Europe's AI scene is buzzing with plans to create a homegrown rival to China's DeepSeek, especially as US-Europe relations strain amid Trump-era tensions over trade, NATO, and tech regs. US firms dominate the whole AI stack, from chips to models, grabbing most investments and leaving Europe hooked on their services, much like cloud computing dependency. But officials in the UK and EU aren't backing down; they've poured hundreds of millions into funds and deregulation to build local capabilities.
The spark? DeepSeek showed you don't need massive GPU farms or endless cash, just smart model designs and open collaboration. Take Germany's LS Research and the SOOFI project: they're teaming up on a 100-billion-parameter open-source language model, set to drop next year.
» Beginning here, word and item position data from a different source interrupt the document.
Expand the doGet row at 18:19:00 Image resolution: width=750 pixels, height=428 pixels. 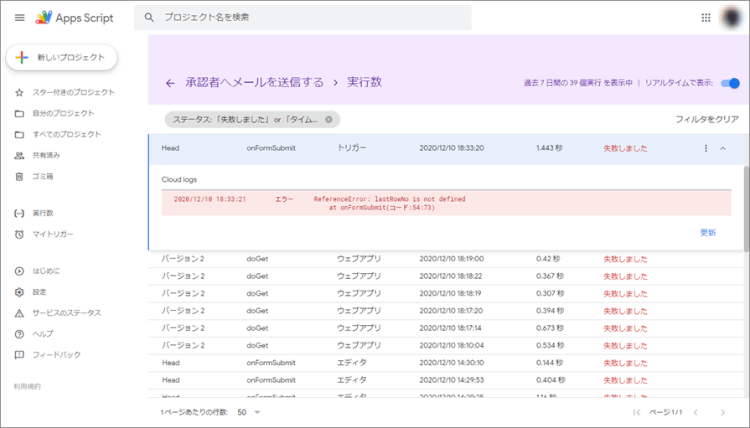(450, 259)
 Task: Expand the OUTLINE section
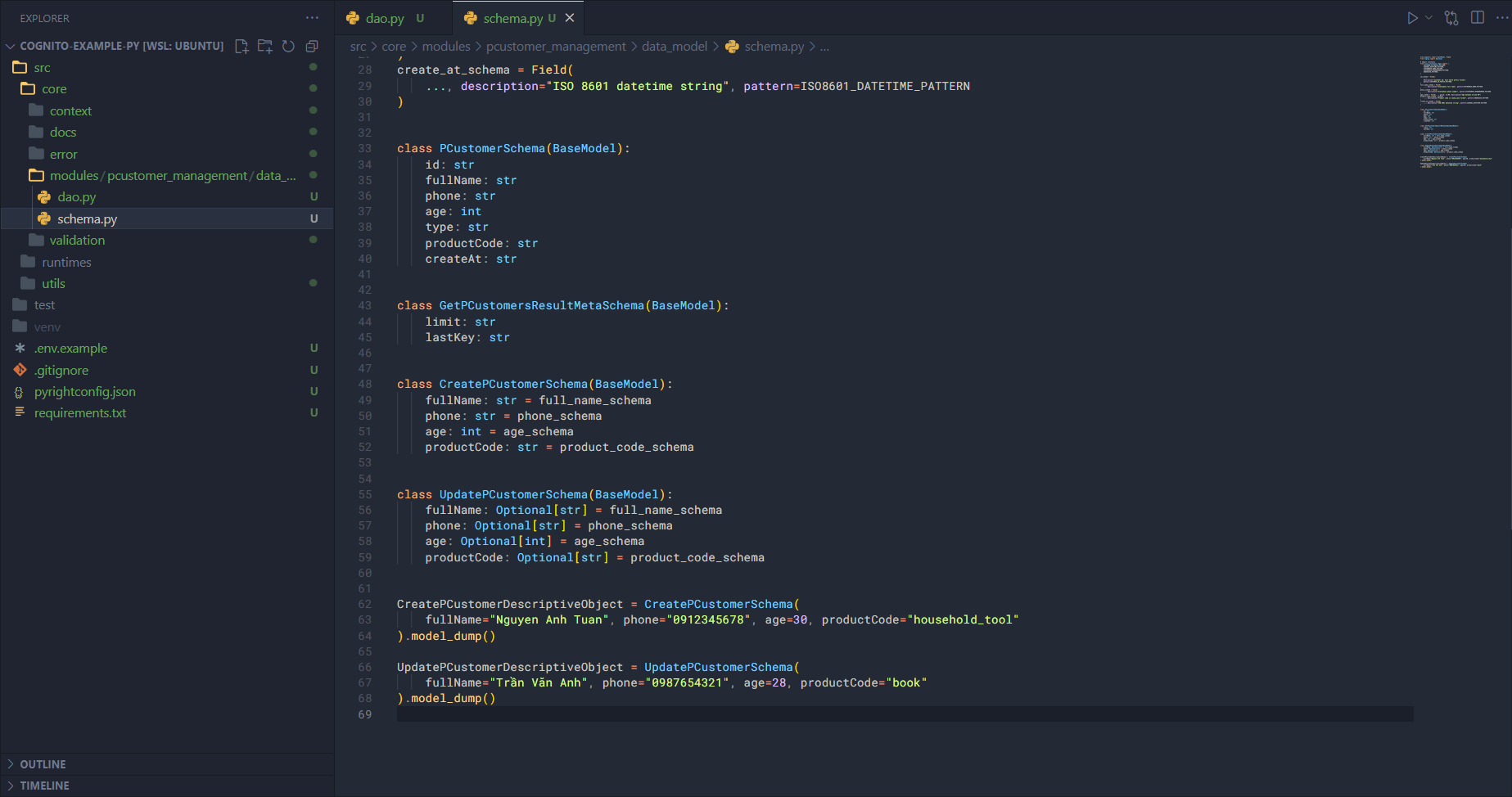(x=43, y=764)
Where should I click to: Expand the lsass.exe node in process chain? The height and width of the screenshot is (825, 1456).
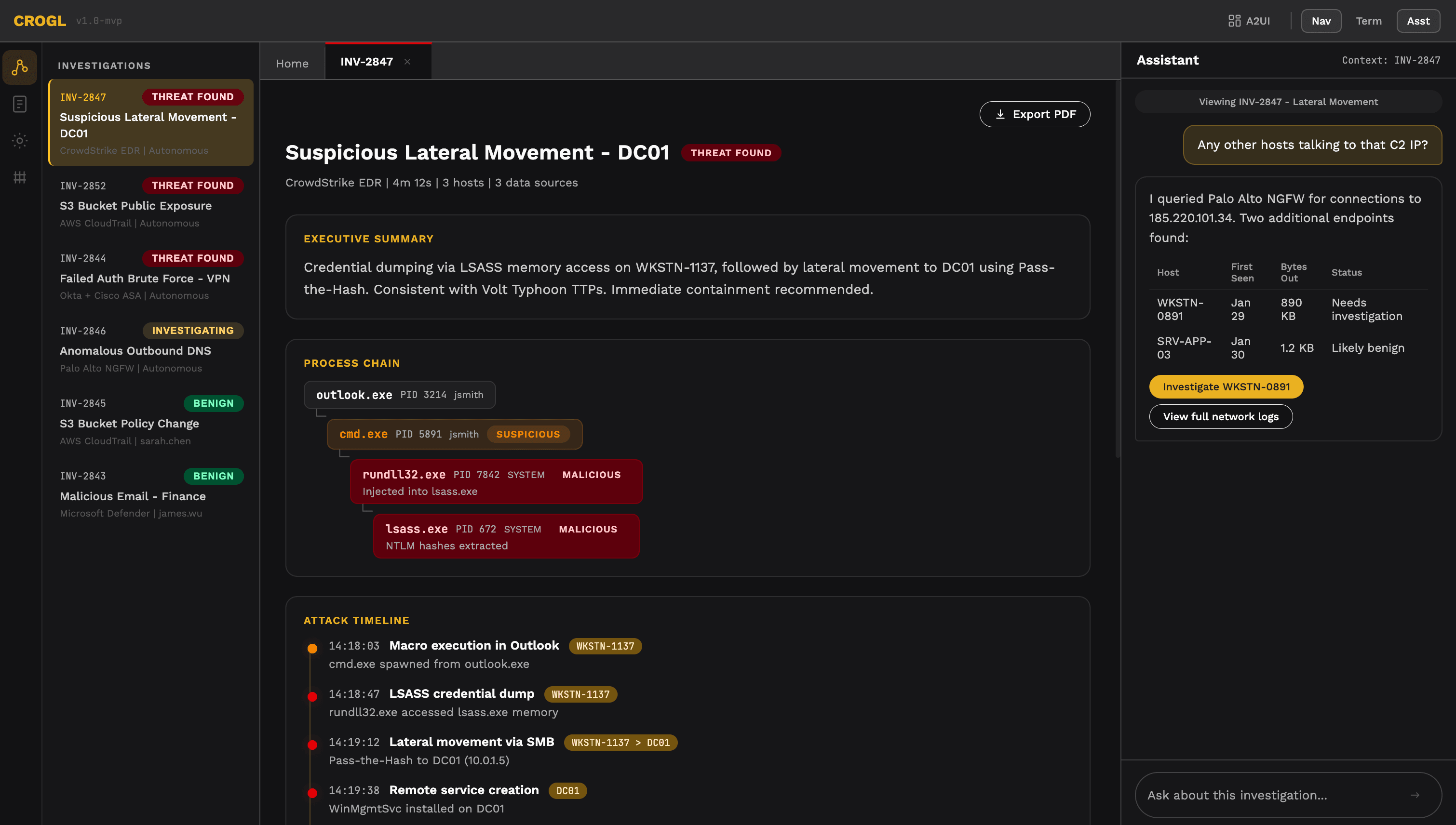[x=506, y=536]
Assumptions here lean on shared compute, transparent research, and tailoring for European languages like those in Apertus or GPT-NL projects. Hardware-wise, it's not about matching Nvidia's scale but efficient setups, dodging the energy-hungry mega-clusters. Experts like Oxford's Rosaria Taddeo say geopolitics flipped the script, making sovereignty urgent, while skeptics warn winner-takes-all dynamics favor top players.
Still, profs like Wolfgang Nejdl bet on catching up through openness: "We'll be the European DeepSeek." No firm timelines beyond SOOFI's 2027-ish launch, but momentum builds with AI factories and gigafactories in EU plans. Challenges? Vague policies on self-sufficiency levels and market openness versus protectionism. Overall, it's a pragmatic push, balancing collab with caution.